State Sen. Rachel Ventura, D-Joliet, is pushing for a trucking fee that could generate $38 million a year for local road repairs.
The bill proposed by Ventura would empower municipalities and counties to impose fees that would range between 50 cents and $8 per semitrailer carrying goods from an intermodal yard.
Senate Bill 2784 originally applied to trucks carrying goods from intermodal yards of more than 3,500 acres, which would have specifically applied to the CenterPoint Intermodal Center yards in Joliet and Elwood.
The bill has since been amended so it would apply to smaller intermodal yards around Illinois as well, Ventura said Wednesday.
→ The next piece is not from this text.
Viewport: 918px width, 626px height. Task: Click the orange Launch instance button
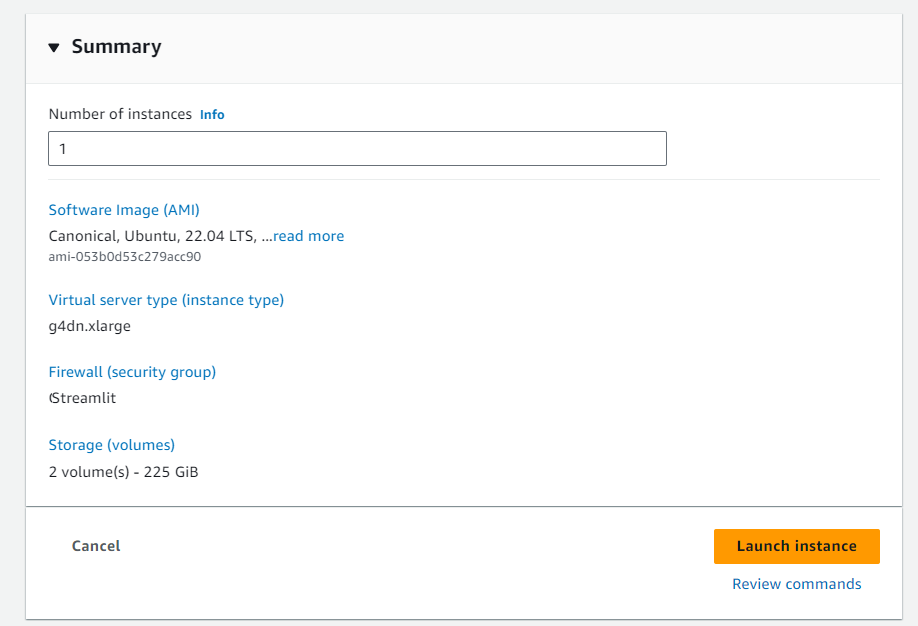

“We have the highest amount of truck traffic around any intermodal in the entire state,” Ventura said of the effect on roads in her 43rd District.
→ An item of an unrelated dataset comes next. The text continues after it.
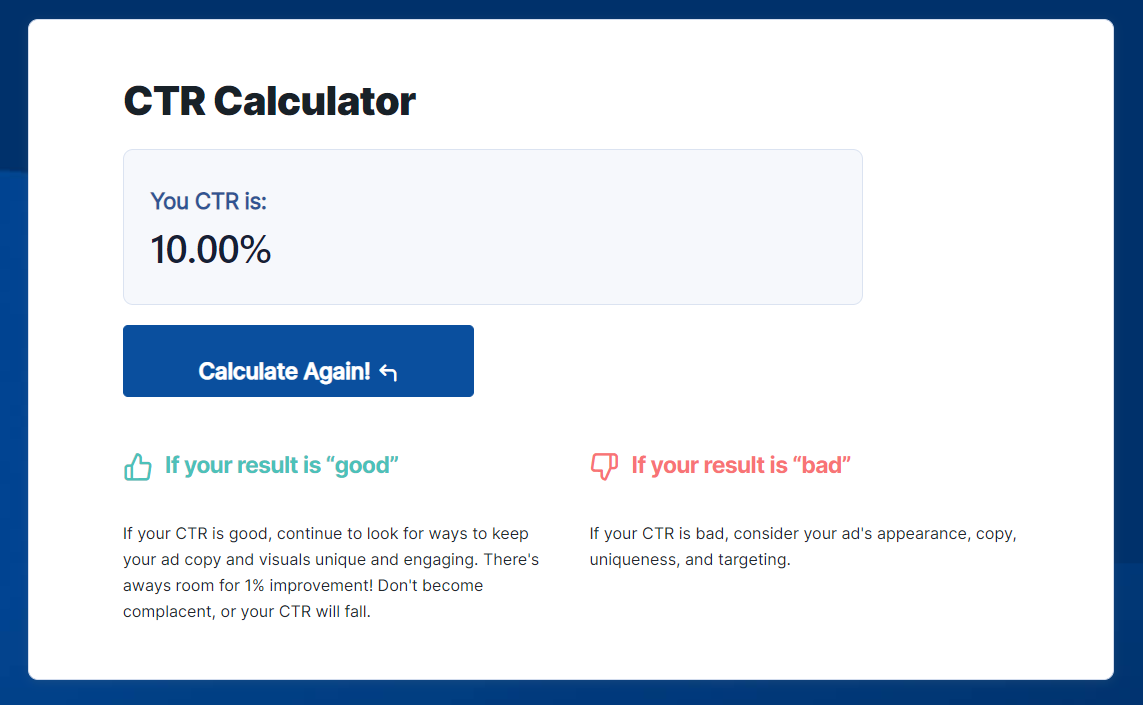Screen dimensions: 1143x705
Task: Click the "uniqueness, and targeting." text line
Action: tap(689, 559)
A state analysis of the effect of the fees showed it would generate $38 million for road repairs in the Joliet area, she said.
The money would be used by the Illinois Department of Transportation for road repairs and improvements.
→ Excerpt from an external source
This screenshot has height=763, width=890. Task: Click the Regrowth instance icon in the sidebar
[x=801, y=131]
Intermodal yards provide a location where cargo containers can be transferred from train to trucks as they are transported to warehouses in a logistics network that moves goods from overseas factories to local stores. The CenterPoint Intermodal Center, which includes the Union Pacific intermodal yard in Joliet and the BNSF Railway intermodal yards in Elwood, have made the area the largest inland port in the nation based on the amount of goods being loaded off trains onto trucks.
IDOT is in the midst of a $1.3 billion upgrade of Interstate 80 that in part accommodates the growing amount of truck traffic coming out of the intermodal yards, but also provides the first significant modernization of the interstate through Joliet since it was built in the 1970s.
IDOT also is in the process of upgrading Route 53 through Joliet and Elwood, one of the major routes for trucks coming out of the intermodal yards.
The Houbolt Road bridge over the Des Plaines River, which opened in 2023, was built by a private joint venture partnership that included CenterPoint Properties, at the urging of local and state officials to provide access to the intermodal yards that would keep trucks off local roads.
In a news release announcing the proposed truck fee, Ventura said cargo shipped through the intermodal yards often is moved outside the area, meaning local government gets no tax revenue from the business while trucks create potholes that need to be repaired with local tax dollars.